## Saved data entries
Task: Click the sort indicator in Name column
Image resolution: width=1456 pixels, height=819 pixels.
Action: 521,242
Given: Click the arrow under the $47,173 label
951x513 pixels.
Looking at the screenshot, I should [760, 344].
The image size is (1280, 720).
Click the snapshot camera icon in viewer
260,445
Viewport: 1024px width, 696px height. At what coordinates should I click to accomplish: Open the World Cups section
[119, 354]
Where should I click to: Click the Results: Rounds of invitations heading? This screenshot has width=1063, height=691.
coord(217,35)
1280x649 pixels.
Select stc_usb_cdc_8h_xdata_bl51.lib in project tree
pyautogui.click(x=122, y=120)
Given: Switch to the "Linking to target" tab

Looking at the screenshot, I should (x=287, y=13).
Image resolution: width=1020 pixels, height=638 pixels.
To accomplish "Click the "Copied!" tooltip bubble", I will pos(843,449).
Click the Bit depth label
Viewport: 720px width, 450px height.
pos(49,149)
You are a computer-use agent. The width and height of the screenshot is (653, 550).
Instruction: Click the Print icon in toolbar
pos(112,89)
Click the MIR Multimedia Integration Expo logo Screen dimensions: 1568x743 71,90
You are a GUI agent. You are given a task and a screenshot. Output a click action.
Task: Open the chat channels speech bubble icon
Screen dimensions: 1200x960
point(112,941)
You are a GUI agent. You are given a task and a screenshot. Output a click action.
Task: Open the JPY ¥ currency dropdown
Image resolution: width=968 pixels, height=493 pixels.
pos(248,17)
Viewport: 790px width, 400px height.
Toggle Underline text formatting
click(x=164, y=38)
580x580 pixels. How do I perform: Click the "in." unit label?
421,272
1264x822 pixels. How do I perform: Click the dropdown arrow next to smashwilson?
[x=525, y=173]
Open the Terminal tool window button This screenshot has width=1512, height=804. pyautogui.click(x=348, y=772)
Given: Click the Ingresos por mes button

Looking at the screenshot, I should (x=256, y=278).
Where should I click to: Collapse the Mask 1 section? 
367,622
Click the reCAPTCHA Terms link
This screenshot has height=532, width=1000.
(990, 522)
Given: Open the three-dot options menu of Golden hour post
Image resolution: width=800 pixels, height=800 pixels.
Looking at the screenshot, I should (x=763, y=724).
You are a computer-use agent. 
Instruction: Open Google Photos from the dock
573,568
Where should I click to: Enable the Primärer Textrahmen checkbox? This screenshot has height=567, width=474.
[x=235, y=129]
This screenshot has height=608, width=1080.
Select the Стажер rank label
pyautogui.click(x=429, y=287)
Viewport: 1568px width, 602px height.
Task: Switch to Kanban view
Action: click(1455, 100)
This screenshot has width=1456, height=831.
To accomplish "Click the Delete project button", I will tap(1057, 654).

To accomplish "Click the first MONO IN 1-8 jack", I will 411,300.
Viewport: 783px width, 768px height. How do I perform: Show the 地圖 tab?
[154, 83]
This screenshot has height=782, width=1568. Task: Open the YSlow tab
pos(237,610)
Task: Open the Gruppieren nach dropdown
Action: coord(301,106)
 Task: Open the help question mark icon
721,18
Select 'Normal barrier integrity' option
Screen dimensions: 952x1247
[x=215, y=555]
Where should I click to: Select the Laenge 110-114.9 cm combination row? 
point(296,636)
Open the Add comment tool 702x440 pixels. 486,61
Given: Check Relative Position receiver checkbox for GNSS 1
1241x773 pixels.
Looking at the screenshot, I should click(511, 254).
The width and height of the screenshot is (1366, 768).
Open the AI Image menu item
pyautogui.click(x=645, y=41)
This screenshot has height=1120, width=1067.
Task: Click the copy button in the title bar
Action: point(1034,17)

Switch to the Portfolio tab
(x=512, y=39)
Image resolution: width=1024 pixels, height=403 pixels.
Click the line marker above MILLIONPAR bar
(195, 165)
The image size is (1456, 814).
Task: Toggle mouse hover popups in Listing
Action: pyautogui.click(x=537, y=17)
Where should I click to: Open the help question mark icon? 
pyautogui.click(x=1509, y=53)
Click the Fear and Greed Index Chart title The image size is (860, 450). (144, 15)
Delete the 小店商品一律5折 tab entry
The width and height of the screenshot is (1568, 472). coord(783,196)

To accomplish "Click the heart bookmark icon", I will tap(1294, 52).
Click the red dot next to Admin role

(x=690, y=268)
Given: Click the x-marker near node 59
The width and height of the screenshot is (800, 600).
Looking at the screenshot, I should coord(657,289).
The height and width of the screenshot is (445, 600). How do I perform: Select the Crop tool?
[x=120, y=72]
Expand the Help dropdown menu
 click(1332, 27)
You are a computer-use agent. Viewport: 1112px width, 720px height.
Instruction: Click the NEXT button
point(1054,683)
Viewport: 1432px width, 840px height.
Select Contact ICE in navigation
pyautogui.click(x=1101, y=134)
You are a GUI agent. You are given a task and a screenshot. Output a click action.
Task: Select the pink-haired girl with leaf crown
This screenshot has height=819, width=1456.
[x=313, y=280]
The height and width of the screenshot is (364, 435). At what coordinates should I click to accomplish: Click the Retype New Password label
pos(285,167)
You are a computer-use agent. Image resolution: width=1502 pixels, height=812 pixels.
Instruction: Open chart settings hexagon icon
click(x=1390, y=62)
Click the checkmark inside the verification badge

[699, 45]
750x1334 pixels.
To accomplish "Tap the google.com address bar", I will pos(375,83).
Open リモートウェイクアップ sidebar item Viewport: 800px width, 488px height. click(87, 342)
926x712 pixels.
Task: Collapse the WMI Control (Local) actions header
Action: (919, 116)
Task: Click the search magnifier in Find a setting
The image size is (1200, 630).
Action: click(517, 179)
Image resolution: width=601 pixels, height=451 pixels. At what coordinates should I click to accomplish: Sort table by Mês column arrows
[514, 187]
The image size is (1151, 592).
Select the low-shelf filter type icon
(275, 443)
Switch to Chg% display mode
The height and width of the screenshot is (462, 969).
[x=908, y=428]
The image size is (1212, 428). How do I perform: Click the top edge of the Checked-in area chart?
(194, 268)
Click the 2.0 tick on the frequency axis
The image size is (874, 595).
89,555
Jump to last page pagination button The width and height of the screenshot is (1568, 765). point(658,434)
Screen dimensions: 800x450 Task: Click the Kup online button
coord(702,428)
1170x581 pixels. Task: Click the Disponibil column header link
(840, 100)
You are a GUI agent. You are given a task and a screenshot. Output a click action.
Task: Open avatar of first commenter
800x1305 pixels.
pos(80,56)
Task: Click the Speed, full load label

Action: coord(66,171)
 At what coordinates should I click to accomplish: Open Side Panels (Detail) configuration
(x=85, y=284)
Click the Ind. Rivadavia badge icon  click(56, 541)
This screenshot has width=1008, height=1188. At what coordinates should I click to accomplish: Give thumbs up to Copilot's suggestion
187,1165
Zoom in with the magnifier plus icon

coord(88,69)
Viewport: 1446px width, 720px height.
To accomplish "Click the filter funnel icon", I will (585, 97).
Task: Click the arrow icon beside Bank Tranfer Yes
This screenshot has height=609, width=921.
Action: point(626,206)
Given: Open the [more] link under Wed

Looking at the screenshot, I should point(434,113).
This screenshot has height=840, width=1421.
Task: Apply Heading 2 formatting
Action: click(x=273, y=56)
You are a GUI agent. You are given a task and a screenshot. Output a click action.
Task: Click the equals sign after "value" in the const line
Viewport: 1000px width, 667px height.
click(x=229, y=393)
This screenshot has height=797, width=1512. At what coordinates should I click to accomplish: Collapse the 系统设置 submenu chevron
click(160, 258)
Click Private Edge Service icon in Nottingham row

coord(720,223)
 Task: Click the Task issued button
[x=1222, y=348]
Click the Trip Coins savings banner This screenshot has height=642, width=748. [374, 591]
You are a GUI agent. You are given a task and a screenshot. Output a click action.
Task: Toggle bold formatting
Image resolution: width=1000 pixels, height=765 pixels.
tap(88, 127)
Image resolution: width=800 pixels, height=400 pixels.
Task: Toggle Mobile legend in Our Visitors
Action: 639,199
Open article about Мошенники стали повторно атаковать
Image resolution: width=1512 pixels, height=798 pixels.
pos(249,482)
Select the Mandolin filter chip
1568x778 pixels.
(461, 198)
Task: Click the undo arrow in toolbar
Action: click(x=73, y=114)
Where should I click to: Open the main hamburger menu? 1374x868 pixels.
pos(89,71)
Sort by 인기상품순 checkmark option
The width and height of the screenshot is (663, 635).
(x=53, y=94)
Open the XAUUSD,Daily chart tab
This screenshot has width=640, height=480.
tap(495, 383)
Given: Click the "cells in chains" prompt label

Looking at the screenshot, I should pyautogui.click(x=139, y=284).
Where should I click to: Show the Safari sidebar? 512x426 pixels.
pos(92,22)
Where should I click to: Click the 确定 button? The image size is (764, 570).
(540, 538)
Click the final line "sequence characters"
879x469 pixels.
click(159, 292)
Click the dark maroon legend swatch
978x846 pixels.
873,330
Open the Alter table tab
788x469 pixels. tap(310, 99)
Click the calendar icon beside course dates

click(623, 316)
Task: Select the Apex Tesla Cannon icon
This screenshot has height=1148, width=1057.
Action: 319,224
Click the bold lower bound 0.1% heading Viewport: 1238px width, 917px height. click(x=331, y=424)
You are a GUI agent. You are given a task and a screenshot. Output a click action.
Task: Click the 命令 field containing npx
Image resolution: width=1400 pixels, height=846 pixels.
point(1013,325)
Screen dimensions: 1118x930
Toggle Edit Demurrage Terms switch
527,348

## THE PROBLEM
Reproduce each line of the entries in which the word "bubble" is found.

## ANSWER TO THIS EXERCISE
To accomplish "Click the "Copied!" tooltip bubble", I will pos(843,449).
Task: Open the chat channels speech bubble icon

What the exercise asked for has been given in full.